*** Available data Section Begins ***

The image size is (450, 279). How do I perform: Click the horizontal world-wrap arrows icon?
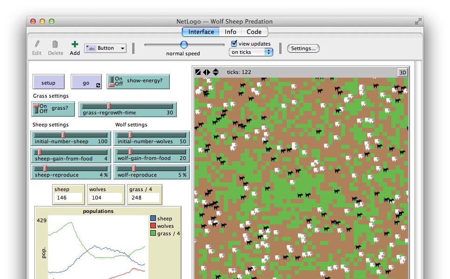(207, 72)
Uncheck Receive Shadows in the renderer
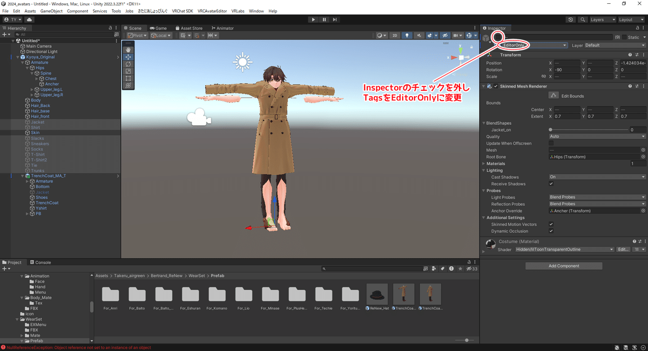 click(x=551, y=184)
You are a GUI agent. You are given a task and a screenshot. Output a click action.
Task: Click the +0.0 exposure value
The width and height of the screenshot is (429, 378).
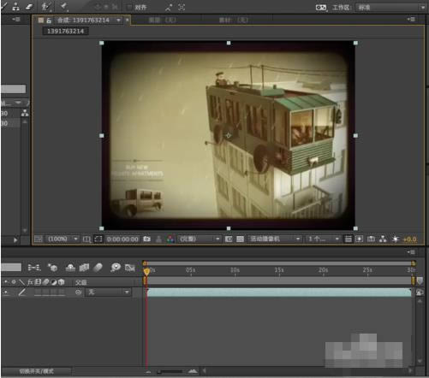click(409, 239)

*** Available data Section Ends ***

- [What to produce]: Since the pictures are not wanted, copy only the text of the records above, exactly.

- [Exercise solution]:
The image size is (450, 279). How do I perform: Click the horizontal world-wrap arrows icon?
(207, 72)
Uncheck Receive Shadows in the renderer
 click(x=551, y=184)
You are a GUI agent. You are given a task and a screenshot. Output a click action.
Task: Click the +0.0 exposure value
The width and height of the screenshot is (429, 378).
click(409, 239)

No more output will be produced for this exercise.